Ireland sounded fierce, yet her remarks were less a turning point for NOW than a statement of the obvious: If the allegations are true, then Clinton is a barbarian. Elsewhere, a few liberal congresswomen voiced cautious doubts about the president's character, but hard-core Clinton loyalists were still waiting for "the facts."

Despite appearances, NOW itself remains in the latter camp.

One who confirms this is Marie-Jose Ragab, president of a breakaway NOW chapter in Dulles, Va. Ragab dismisses Ireland's statement as "manipulation." "It made women in this country feel that there is a change in position on the part of the organization," she says. "There is no change. [Ireland] was trotted out by the national leadership, who are now terrified of losing their position of power."

It was Ragab who instigated her chapter's break with the national organization in mid-February, after NOW leaders failed to speak up about the scandal. "We were caught between the critical silence on the part of our leadership," she explains, "and the fact that we are supposed to go around in our community fighting sexual harassment." The Dulles group called on the national leadership to resign. According to Ragab, NOW is rife with " hypocrisy and double standards."
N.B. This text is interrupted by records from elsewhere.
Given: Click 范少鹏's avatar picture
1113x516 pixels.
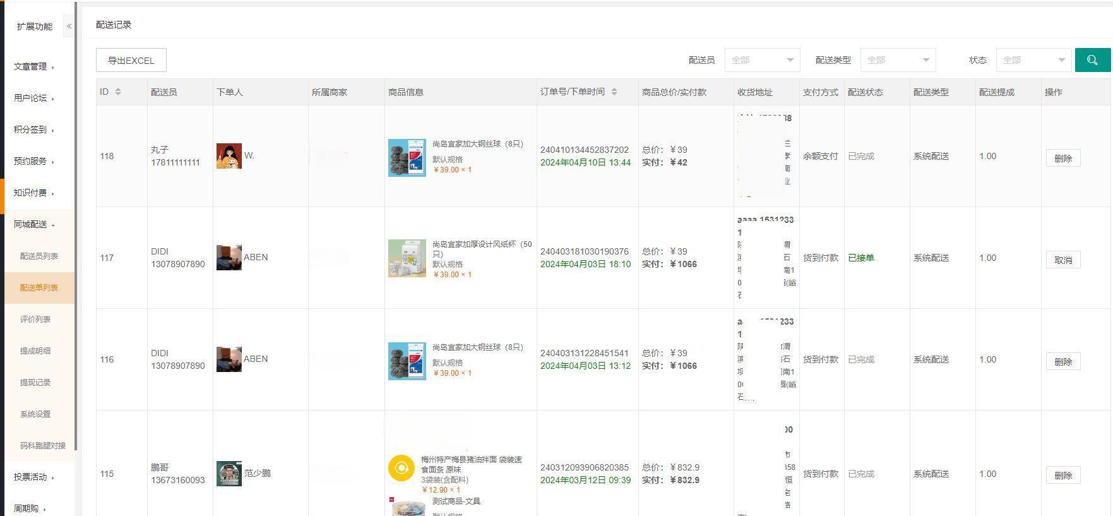Looking at the screenshot, I should tap(229, 474).
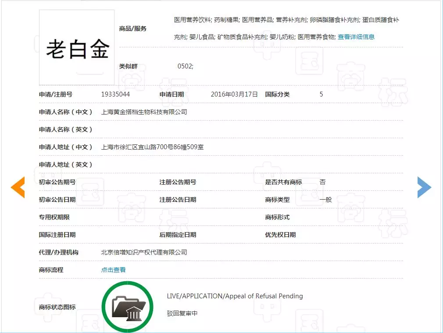Viewport: 443px width, 333px height.
Task: Click the 驳回复审中 status label
Action: 182,314
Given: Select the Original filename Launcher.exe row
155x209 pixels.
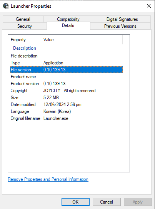Looking at the screenshot, I should click(66, 118).
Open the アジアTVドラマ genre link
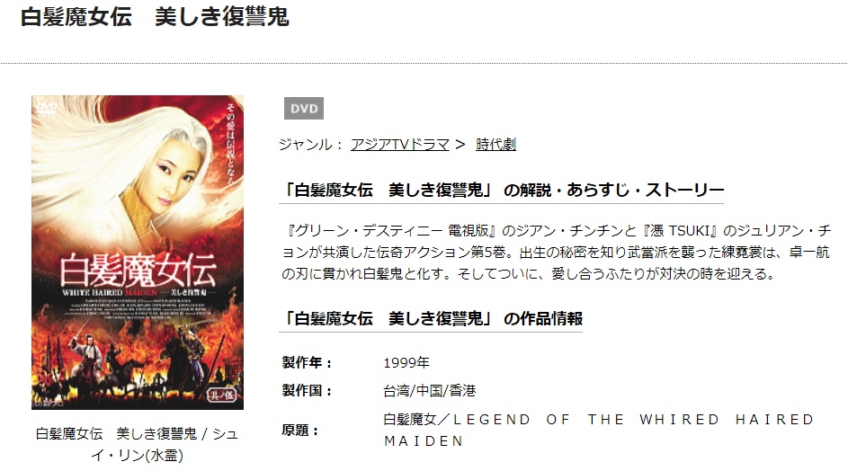 pos(400,145)
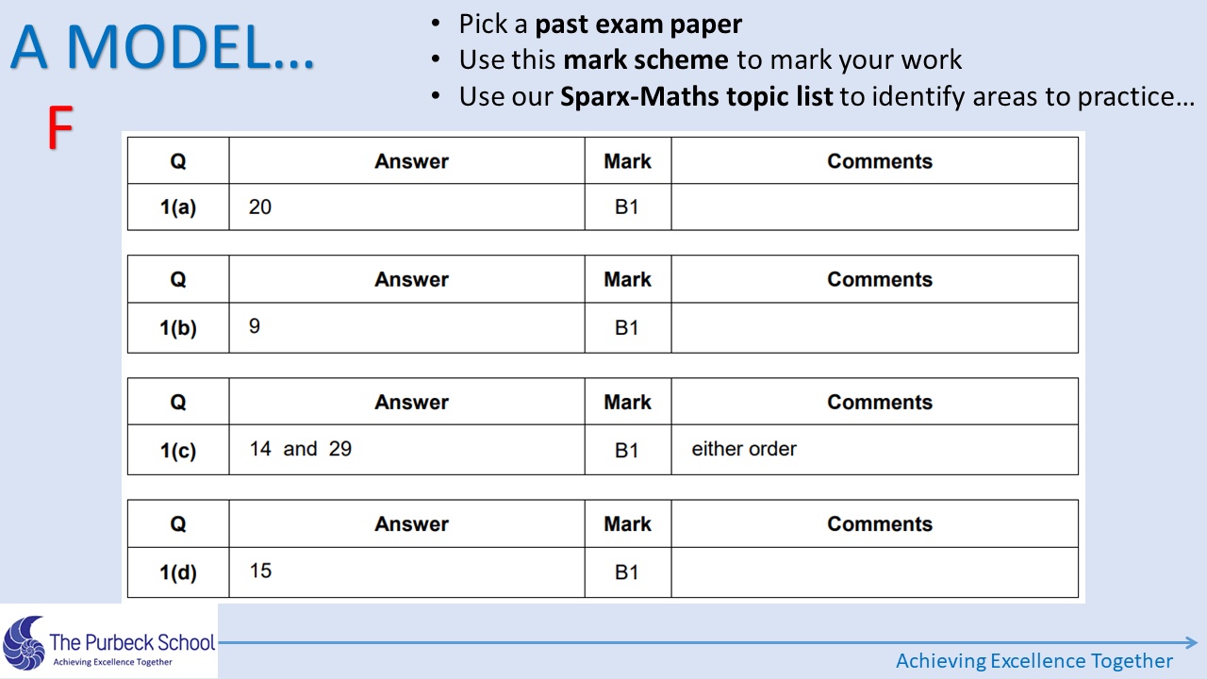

Ireland is not the only Clintonista whose public statements have appeared to represent a shift. "If what Mrs. Willey claims is true, sexual harassment occurred, and sexual harassment at any level is inexcusable," said Sen. Mary Landrieu of Louisiana last week. Kate Michelman, president of the National Abortion and Reproductive Rights Action League, adopted the tone of a disappointed parent: "As a woman and a woman leader, this type of story is troublesome -- it's very disturbing and sad."

The problem with all these expressions of concern is that they come so late. Where were the feminists on Paula Jones? Kathleen Willey's story has carried weight because she claims (like Jones, but unlike Monica Lewinsky and Gennifer Flowers) that Clinton's advances were unwanted; because she is a long-time supporter of the president and his party; and because her emotional performance on 60 Minutes struck a chord. Ireland herself called the interview "compelling" and said Willey had "a great deal of credibility."

But Anita Blair of the Independent Women's Forum insists that feminists are drawing false distinctions. "We ought to evaluate the claims of a Gennifer Flowers and a Paula Jones on the same basis as we evaluate the claims of a Kathleen Willey, without reference to what finishing school they went to."

Some feminists are willing to concede that the sexual-harassment issue is now in play, but others are still lying low. According to Anita Perez Ferguson, president of the National Women's Political Caucus, feminists cannot criticize the president's alleged behavior because, unlike the case of Clarence Thomas, Clinton is a defendant in private litigation. "This is grand- jury testimony with a gag rule on it -- a very different scenario," notes Ferguson. "If and when the time comes for the Congress to take this up after a judge has made a final judgment, then certainly the NWPC and other groups will be there."

Judith Lichtman, president of the Women's Legal Defense Fund, is waiting as well. As she told the Washington Post, "I'm too good a lawyer to step into the middle of an investigation." Likewise, Sen. Dianne Feinstein released a statement saying, "I am not in a position to know the facts . . . and am not going to make a judgment until I do." Bluntest of all, Geraldine Fertaro told the New York Times, "I can't assess what's real and what's not real. And I don't want to."

Liberals wanted to know the truth when Clarence Thomas was being grilled. And they were willing enough to draw conclusions about what was real when Bob Packwood was accused of making passes at women on his staff. "Feminists have given some lip service to the idea of learning all the facts in this case because it suits them," says Blair. "They did not wait to hear all the facts for the Republican men that they've marched against in the past."

Perhaps the greatest inconsistency is in the comments of Ann Lewis, White House communications director. In 1991, Lewis said she understood how Anita Hill could continue to work for Clarence Thomas after he allegedly harassed her. "You don't know what it's like to be a young working woman," Lewis said, "to have this really presitigious and powerful boss, you think you have to stay on the right side of him or for the rest of your working life he could nix another job." But when Willey described how she continued to work for the president after the encounter, Lewis was less understanding: "It is such a contradiction. What I heard her say last night about how she felt, using words like feeling 'pressured,' like feeling that she had -- that their friendship had been taken advantage of, simply is contradicted by the person I met with, who in 1996 was so positive about the president."

There are contradictions here, all right. Increasingly, Clinton's defenders are poised for a fall. In the wake of the Willey interview, female leaders are trying to position themselves to save face -- not yet actually jumping ship, but none too subtly eyeing the escape hatches.